Why stateful is sometimes the only honest answer
Some workloads have state by their nature:
- WebSockets and long-lived TCP connections. The connection is, by definition, pinned to one process. You cannot pretend it is stateless.
- In-process caches that take minutes to warm. Throwing away the cache on every request is too expensive.
- In-memory ML feature lookups, embedding tables, sketches. Built up over time, expensive to rebuild.
- Databases, message brokers, search engines. These are the canonical stateful services. They scale through replication and sharding, not by being stateless.
flowchart TB
Q1{"Does the work need to remember<br/>something from the previous request?"}:::query
Q2{"Can that memory live<br/>in shared storage<br/>(Redis, database)?"}:::query
Q3{"Is the cost of looking it up<br/>each time acceptable?"}:::query
A1["Stateless.<br/>Default choice for almost every service."]:::strong
A2["Stateless with shared state.<br/>The most common production shape."]:::strong
A3["Stateful.<br/>WebSockets, in-memory caches, brokers."]:::mid
Q1 -->|"no"| A1
Q1 -->|"yes"| Q2
Q2 -->|"yes"| A2
Q2 -->|"no, too expensive"| Q3
Q3 -->|"no, must be local"| A3
classDef query fill:#dbeafe,stroke:#1e40af,color:#1e3a8a,stroke-width:1.5px
classDef strong fill:#dcfce7,stroke:#15803d,color:#14532d,stroke-width:1.5px
classDef mid fill:#fef3c7,stroke:#a16207,color:#713f12,stroke-width:1.5px
For a typical web application, the answer is almost always “stateless with shared state”. Most state is small enough that a Redis or a database lookup per request is cheap, and the operational simplicity is worth far more than the few milliseconds of latency.
The migration most teams do
A monolith starts stateful. Sessions in process memory, in-memory caches, file uploads on local disk. It works fine until the second instance shows up. Then:
- Move sessions to Redis. First step is also the highest-impact. Stickiness disappears.
- Move uploads to object storage. No more “this file lives on box 7.” S3, GCS, or Azure Blob.
- Move caches to a shared cache. App-instance caches are replaced by Redis or Memcached.
- Move file-based processing to queues. A worker reads from a queue instead of from a local watch.
By the time you finish, the service is fully stateless and any instance can handle any request. From here, horizontal scaling, rolling deploys, autoscaling, and disaster recovery all become routine.
What this connects to
- Horizontal vs vertical scaling. Stateless is the precondition for cheap horizontal scaling. See Horizontal vs vertical scaling.
- Sticky sessions. What you reach for when the service is stateful and you have not externalised state yet. See Sticky sessions.
- Caching. Shared caches are how you make a stateless service feel fast. See Why cache and what to cache.
- Microservices vs monolith. Stateless services compose into microservices much more easily. See Microservices vs monolith.
Common mistakes
- In-memory sessions in production. Works for one box. Breaks the moment you add a second.
- Local file storage on application servers. A box dies and the files are gone. Use object storage from day one.
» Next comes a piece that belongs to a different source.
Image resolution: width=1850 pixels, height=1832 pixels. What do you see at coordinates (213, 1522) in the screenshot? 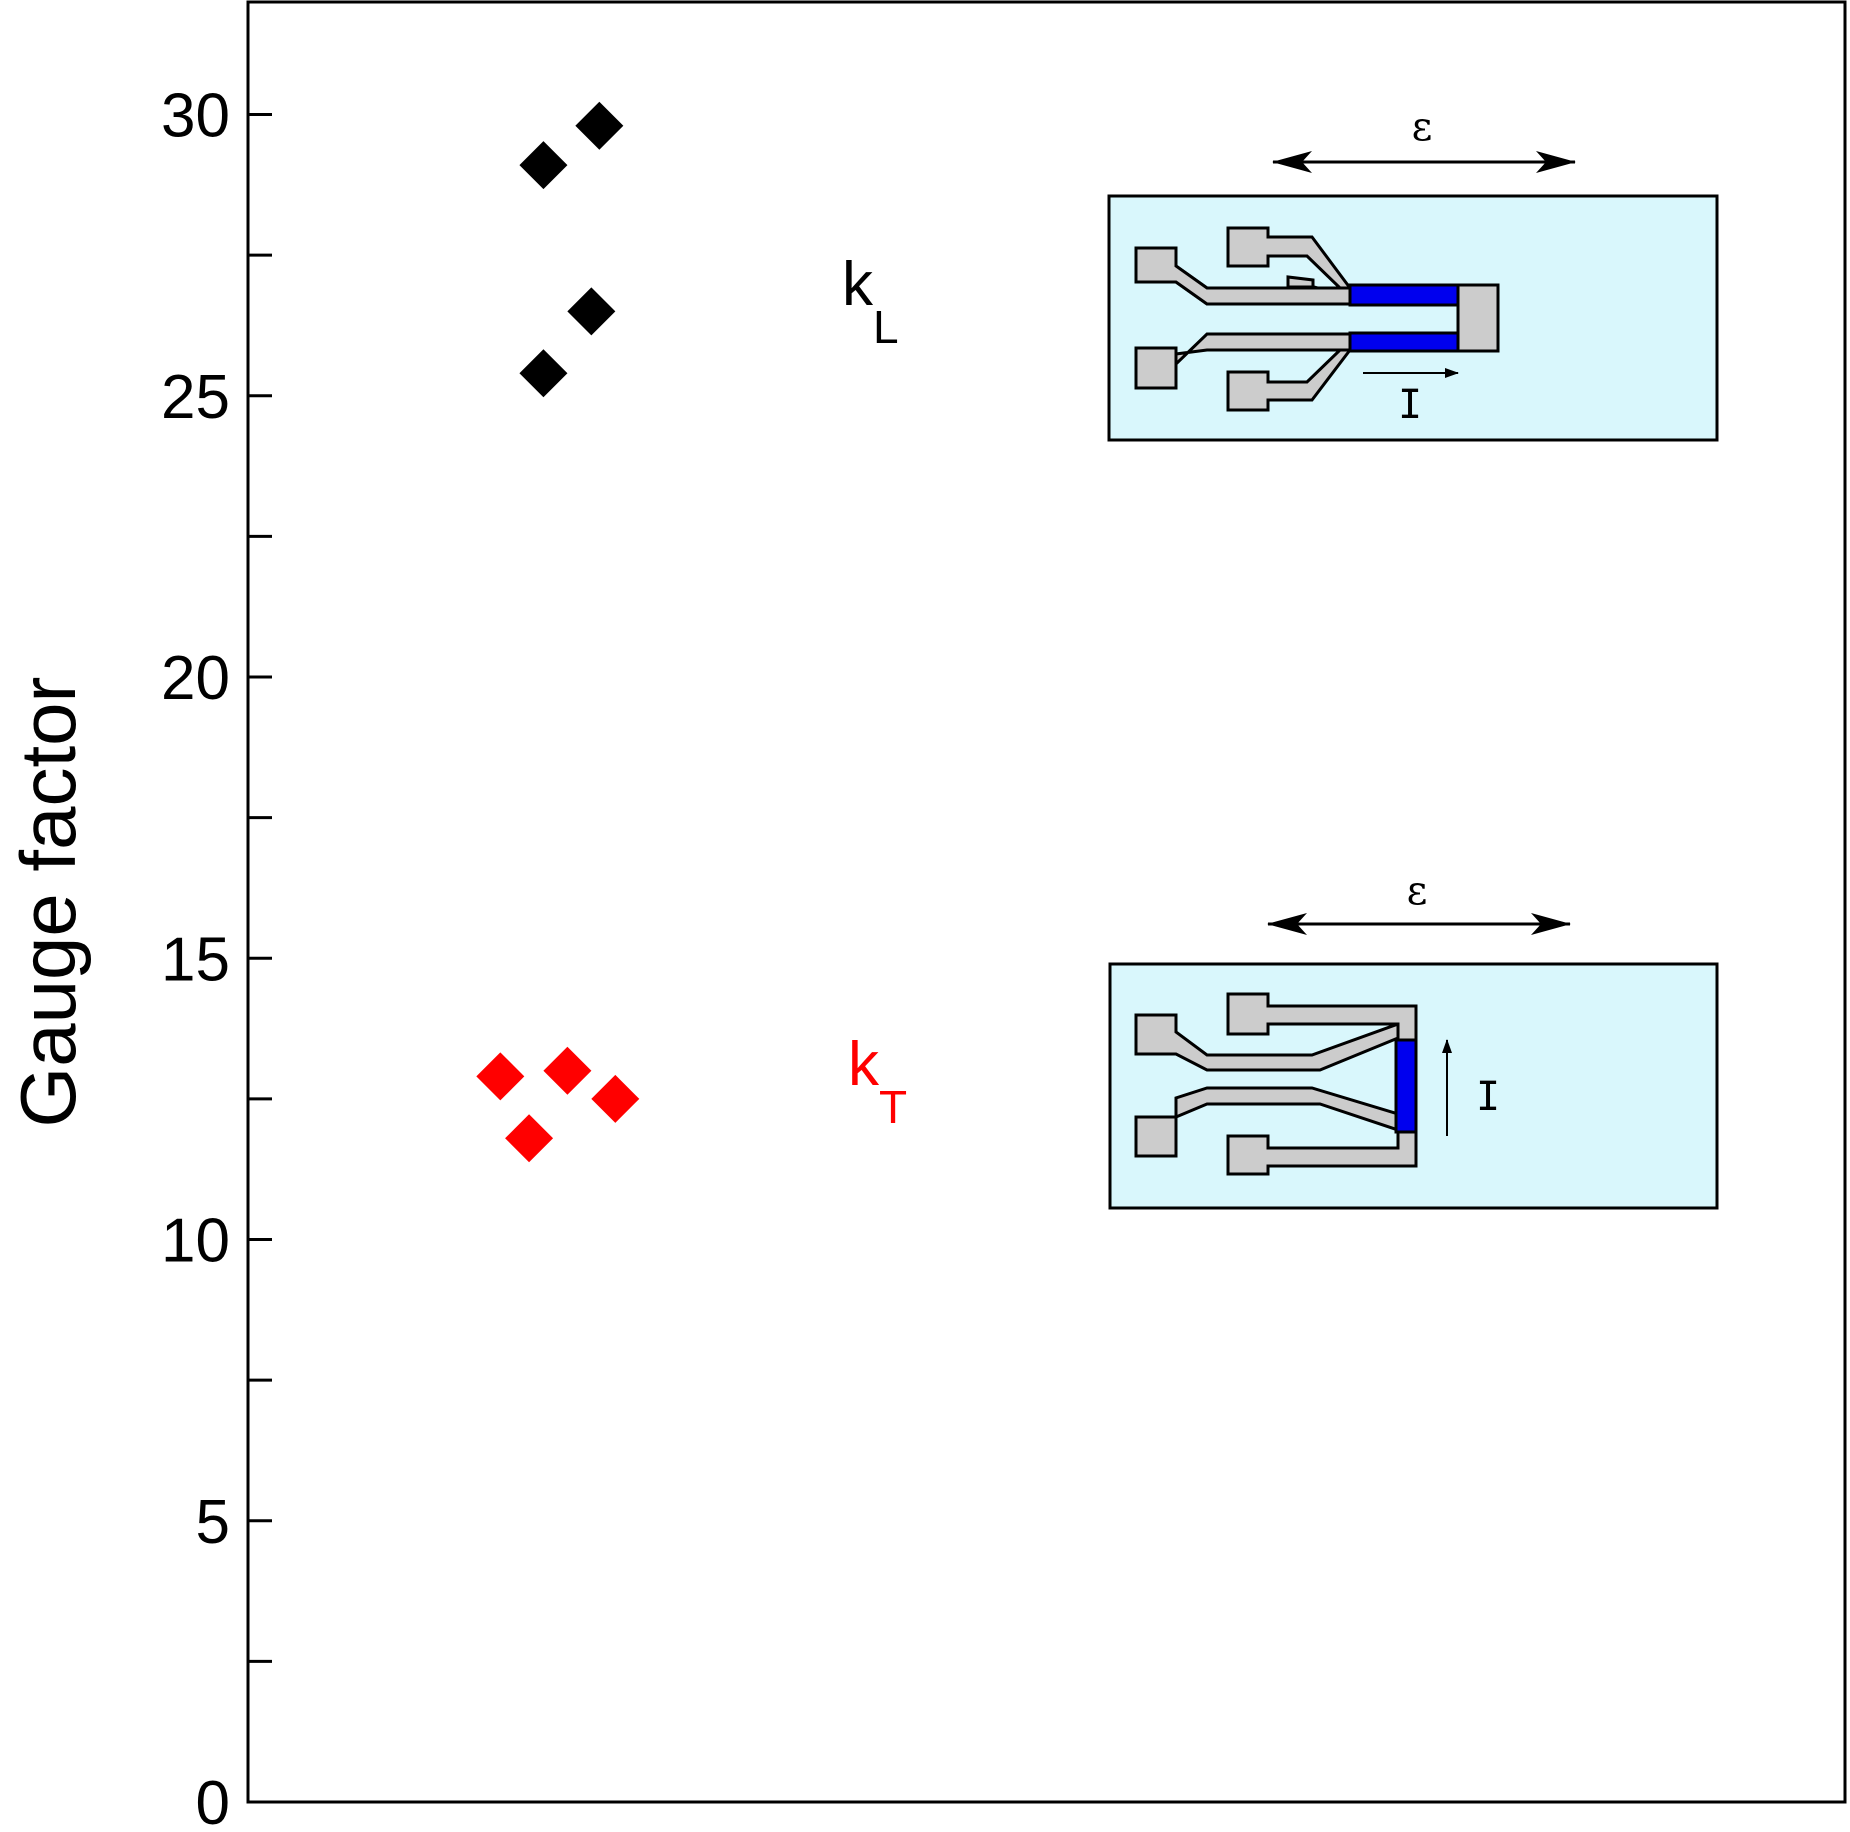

- Stateful caches that take 10 minutes to warm. A rolling deploy now causes a 10-minute latency hit per instance. Either accept it explicitly or warm caches from a shared source.
- Pretending WebSockets are stateless. They are not. Plan for the connection-pinning reality (graceful drain, reconnection).
- Storing state on autoscaled instances. Autoscaling assumes interchangeability. Stateful + autoscaled is a recipe for lost data.
- Reaching for sticky sessions instead of fixing state. Stickiness is a bridge, not a destination.
Quick recap
- Stateless: any instance handles any request. Trivial to scale, deploy, and replace.
- Stateful: state lives on a specific instance. Necessary for some workloads (WebSockets, brokers, databases) but a liability for typical web services.
- The pragmatic shape is “stateless services + shared state stores (Redis, DB, object storage).”
- The migration from stateful to stateless is one of the first investments any growing system makes, and the one that pays off the most.
This concept sits in Stage 4 (Scaling and reliability) of the System Design Roadmap.